6 Setting up the Database

Now that you have Fcl running, you need to set up a data area so you can really do something with the system. This is pretty easy to do. First, follow the directions in the Exodus documentation for creating a bare data volume and a bare log volume. Then, having installed Fcl, take the following steps:

% fcl
fcl> __famInitDatabase
=> _OBJ(xxx,yyyy,zzzz,wwww)
fcl> exit
Now run Fcl again to make sure the data area is really there:

% fcl
fcl> set root [ trans { persist getroot }]
fcl> set root
fcl> exit
You should get back exactly the same object handle as you got before.

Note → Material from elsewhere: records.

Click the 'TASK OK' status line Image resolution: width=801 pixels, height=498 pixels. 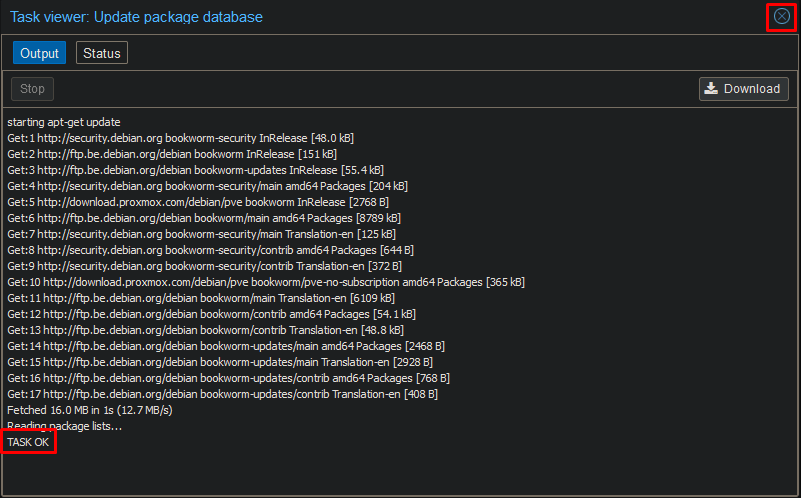click(28, 442)
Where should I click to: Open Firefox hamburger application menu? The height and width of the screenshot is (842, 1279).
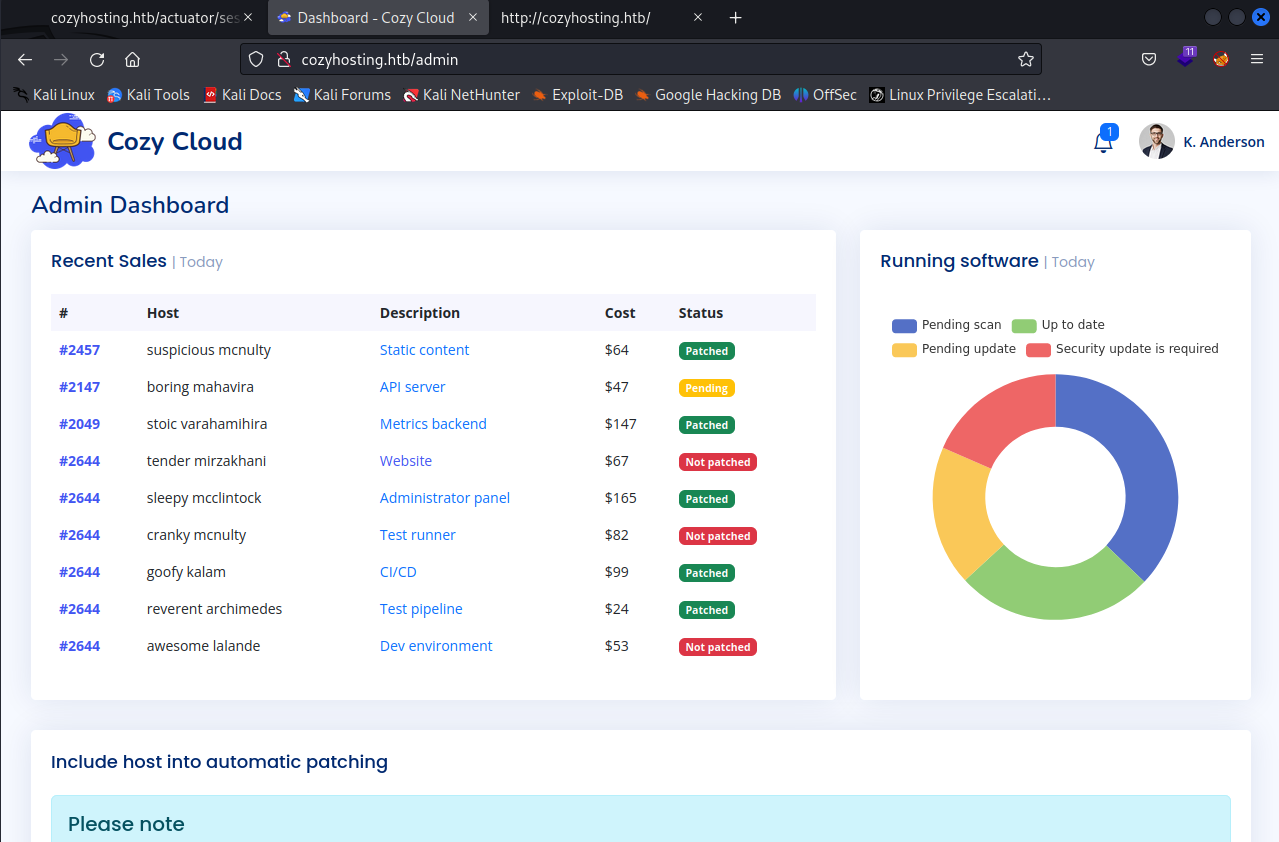(1257, 59)
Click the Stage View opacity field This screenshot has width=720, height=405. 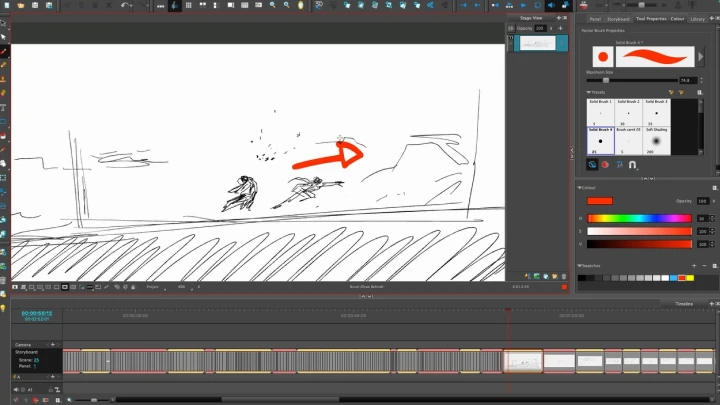click(x=540, y=28)
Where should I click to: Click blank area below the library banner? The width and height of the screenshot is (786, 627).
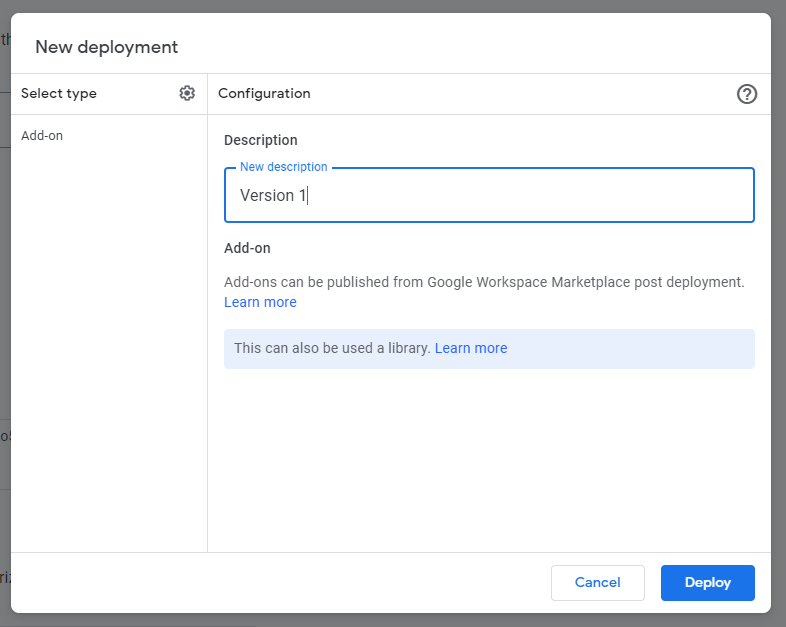coord(489,460)
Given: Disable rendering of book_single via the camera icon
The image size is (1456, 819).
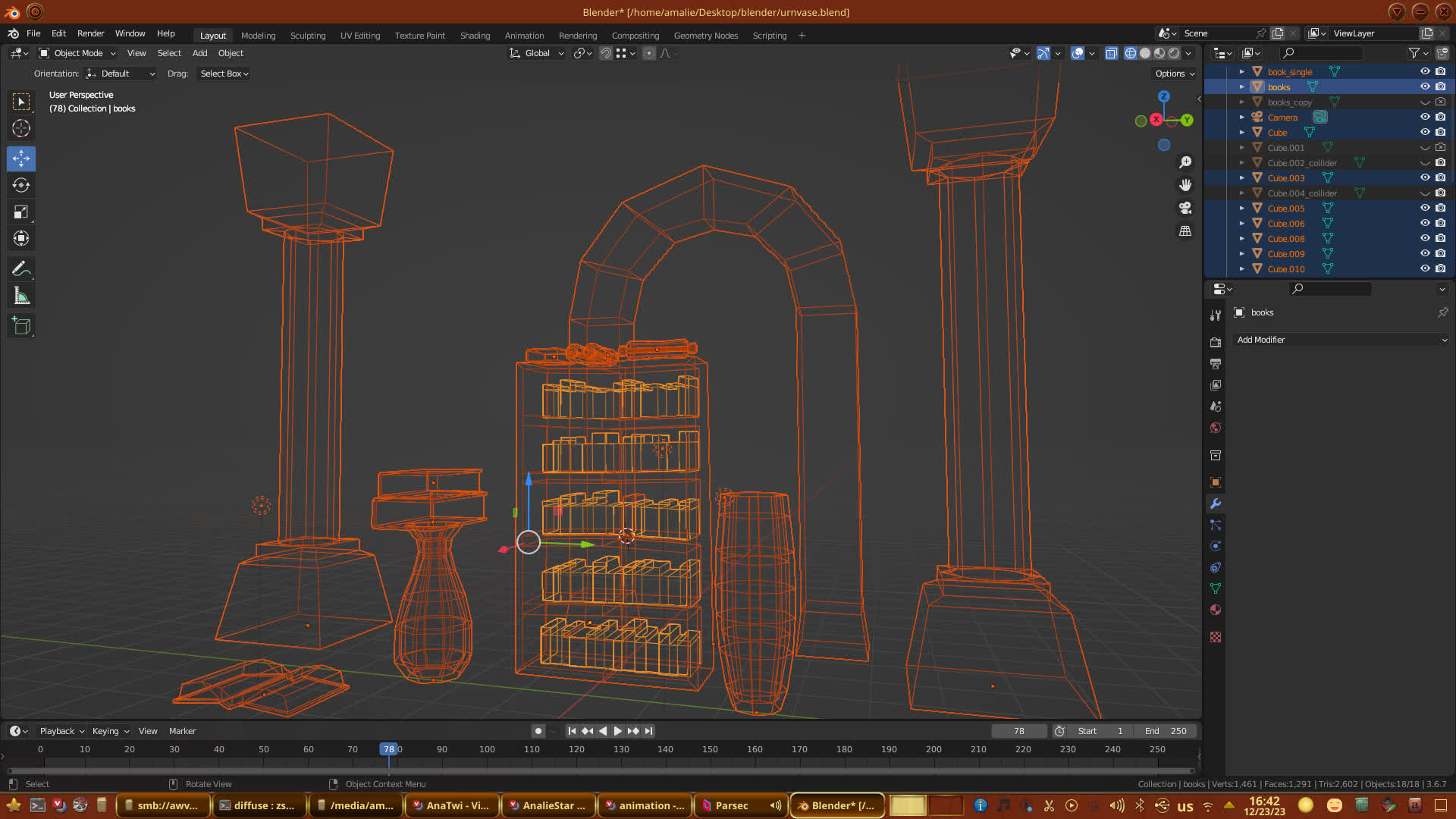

Now the DB is ready to handle the code in the user interface. You can now run the UI as described in its manual and create some sample designs in the three pre-defined styles.

7 Running the UI

The UI makes up the bulk of the generic design environment. "Styles" in the current system are just extensions to this generic environment that are loaded into the Fcl interpreter at run time. Currently, in addition to the generic environment (called the "UI") there are three styles: pf, unix-pf, and msg. Each lives in its own directory at the same level of the source tree as the Fcl directory.

Right now, you can only run one style at a time. This is changing however, since the code itself only has this limitation in a few places. To run the UI in a particular style, say pf, type the following at the shell:

% cd $ROOT/pf
% fcl
fcl> source main.tcl
At this point, the main box with four buttons will come up, and if you haven't got a tool server around, the tool server will start also. This startup sequence is identical for all styles.

If you want to configure your system so different things happen at startup, for now, the best way is just to edit main.tcl. Eventually, we'll provide something smarter.